In the face of a threat that only affects a small group of people, help is not directed at those who need it but instead swaths of society are closed down and people advised not to travel. The wider costs are never calculated. What about the cost to education of denying children the right of classroom education? What about the cost to the economy of asking people not to go to work?


The one lesson we should surely have drawn from the pandemic is that we need to think a lot harder about the long-term consequences of being overly cautious. It is not as if we are not able to deal with the risks, or have been recklessly ignoring them. We may not have Dubai-style air-conditioning, but we do have more aircon systems in public places than ever before. To take just one example, four of the London Tube lines are cooled already, and more will be over the next two years. Commuters now routinely carry bottles of water, while anyone who is at particular risk from the heat can take extra care.

There will be fires now and again – they go along with heatwaves – but statistically, fires have never been rarer. There will be alarmists like Sadiq Khan claiming that it was ‘the busiest day for the fire service in London since the second world war’. But he won’t admit that fires in London have fallen two-thirds since the 1980s (let alone the 1940s) or that there were just 6,600 secondary (i.e. grass) fires last year, a record low and some 83 per cent below the 2003 peak. As for increased wildfires across the UK, satellite studies show no such trend in recent years. So why the panic?

Add it all up, and Britain is probably better prepared for heatwaves than at any other time in our history. Yet the inventiveness and resilience of society is not matched by the mood among public officials, who have never been quicker to panic. And regardless of the potential costs – the lost output, the cancelled hospital appointments – these officials immediately start spouting advice about staying at home.

The precautionary principle was first used to justify certain environmental policies by dispensing with the notion that costs should be proportional to risk. Now we end up with a net-zero target that no one has properly costed, and whose impact on global warming is also unquantified. If the Treasury is right in saying it would cost £60 billion a year, could the money be better spent in helping people adapt? Or, indeed, in doing more to address Britain’s perennial scandal of at least 20,000 ‘excess deaths’ every winter?

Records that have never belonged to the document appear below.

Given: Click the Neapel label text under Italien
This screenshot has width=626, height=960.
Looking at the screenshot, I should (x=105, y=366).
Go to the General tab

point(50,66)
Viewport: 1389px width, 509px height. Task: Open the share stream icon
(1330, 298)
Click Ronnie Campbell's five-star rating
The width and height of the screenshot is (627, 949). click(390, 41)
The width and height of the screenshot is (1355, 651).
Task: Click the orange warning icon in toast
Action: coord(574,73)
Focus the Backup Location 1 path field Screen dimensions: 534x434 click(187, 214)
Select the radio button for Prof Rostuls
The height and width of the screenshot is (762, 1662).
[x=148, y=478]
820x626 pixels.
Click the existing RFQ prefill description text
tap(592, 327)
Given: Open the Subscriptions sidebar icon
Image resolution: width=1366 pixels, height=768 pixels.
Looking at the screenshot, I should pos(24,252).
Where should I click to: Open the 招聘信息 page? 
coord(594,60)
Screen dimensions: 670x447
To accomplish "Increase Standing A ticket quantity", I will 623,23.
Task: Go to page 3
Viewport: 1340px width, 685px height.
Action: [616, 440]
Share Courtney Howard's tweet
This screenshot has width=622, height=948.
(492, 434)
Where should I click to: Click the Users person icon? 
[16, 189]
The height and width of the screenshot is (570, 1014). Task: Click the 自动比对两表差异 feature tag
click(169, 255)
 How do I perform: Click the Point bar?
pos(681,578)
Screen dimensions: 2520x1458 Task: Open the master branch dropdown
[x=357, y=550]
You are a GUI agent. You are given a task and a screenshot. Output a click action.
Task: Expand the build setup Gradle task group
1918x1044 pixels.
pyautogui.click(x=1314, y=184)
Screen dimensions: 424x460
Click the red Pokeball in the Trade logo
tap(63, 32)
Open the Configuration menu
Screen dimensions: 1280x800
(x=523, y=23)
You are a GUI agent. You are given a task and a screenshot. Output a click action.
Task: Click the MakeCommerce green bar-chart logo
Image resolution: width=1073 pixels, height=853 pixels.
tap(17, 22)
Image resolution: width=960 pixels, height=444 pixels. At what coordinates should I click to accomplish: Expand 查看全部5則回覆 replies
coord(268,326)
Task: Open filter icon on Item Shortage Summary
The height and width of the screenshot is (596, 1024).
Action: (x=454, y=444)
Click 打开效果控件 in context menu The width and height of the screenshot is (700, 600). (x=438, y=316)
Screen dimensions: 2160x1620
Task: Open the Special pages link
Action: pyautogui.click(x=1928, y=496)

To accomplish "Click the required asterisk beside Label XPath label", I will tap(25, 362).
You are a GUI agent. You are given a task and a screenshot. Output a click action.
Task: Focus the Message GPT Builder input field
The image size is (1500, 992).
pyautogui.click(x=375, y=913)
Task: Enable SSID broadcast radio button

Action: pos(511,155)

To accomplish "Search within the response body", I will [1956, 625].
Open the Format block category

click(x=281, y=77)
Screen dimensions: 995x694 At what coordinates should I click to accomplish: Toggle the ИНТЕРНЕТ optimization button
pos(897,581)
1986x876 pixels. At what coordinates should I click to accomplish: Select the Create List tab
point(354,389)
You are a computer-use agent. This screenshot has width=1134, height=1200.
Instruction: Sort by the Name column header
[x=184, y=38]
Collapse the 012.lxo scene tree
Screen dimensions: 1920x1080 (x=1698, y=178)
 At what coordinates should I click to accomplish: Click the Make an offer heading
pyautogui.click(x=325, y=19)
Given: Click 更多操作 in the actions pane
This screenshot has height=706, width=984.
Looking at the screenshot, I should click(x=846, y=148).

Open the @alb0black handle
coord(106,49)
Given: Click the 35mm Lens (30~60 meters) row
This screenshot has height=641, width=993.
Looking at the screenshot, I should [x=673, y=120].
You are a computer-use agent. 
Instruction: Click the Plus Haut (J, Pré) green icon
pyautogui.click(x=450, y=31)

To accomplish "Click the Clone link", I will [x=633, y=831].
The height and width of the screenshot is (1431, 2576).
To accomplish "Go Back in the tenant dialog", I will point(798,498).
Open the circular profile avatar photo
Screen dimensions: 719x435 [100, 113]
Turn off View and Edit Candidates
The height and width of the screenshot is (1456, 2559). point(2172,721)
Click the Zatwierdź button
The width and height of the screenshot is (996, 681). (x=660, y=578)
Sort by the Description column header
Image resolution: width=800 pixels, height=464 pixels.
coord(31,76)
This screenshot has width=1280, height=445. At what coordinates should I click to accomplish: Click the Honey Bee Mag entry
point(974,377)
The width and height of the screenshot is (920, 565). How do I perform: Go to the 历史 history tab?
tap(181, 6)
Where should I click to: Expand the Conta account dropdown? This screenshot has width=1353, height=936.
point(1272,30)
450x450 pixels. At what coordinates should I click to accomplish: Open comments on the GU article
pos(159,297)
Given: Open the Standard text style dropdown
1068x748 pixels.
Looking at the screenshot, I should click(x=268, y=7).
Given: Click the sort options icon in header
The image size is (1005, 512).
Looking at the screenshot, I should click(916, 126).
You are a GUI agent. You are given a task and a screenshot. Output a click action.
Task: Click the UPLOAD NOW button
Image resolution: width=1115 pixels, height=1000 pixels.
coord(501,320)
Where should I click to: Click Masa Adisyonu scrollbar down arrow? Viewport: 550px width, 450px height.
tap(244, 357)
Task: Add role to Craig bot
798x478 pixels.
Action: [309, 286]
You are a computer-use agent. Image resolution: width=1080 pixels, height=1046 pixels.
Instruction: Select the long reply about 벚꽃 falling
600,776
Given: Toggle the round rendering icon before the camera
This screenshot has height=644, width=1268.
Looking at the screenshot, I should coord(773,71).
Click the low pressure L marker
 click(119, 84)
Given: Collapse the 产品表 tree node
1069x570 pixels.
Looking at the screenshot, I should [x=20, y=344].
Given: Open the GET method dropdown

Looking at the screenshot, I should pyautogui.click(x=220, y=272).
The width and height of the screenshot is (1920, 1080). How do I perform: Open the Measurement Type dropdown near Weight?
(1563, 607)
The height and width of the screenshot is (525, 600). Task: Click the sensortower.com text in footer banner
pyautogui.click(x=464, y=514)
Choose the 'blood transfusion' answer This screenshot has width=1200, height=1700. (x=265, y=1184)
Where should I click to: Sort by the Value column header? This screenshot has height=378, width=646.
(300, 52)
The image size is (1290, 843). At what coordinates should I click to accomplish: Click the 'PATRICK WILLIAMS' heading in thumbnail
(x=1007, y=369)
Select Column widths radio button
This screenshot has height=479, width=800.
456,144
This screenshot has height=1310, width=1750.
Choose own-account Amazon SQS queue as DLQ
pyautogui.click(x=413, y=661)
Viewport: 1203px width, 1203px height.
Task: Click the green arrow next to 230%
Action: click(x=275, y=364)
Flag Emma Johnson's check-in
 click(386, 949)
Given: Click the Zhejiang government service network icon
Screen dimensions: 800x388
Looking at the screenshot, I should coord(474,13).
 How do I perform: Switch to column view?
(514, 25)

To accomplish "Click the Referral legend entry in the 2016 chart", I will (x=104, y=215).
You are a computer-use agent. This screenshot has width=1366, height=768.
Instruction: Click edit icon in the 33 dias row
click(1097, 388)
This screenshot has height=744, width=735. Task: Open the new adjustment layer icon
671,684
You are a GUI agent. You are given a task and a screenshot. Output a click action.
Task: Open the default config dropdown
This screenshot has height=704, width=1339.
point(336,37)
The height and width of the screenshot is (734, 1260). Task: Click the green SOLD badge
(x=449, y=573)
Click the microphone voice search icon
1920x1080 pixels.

A Tory leadership contest offers the chance to break from old ways of thinking and seek more intelligent solutions to the conundrums presented by global warming. No one seriously questions climate change, nor the idea human activity plays a role. But Britain is leading the developed world in decarbonisation: our carbon emissions are lower than at any time since the invention of the motorcar. We have every right to question net-zero policies, and ask if the money earmarked for these will be well-spent.

What will happen next? Extreme gales? A bad flu season? We cannot live in a world where almost anything that might make life slightly uncomfortable is enough to trigger ‘work from home’ recommendations and the withdrawal of public services. Technological advances mean that we have never been better placed to cope with life’s challenges, whether they be climate change or pandemics. Public resilience and the human ability to adapt are as strong as ever. All we need now is a government that is capable of keeping calm and carrying on.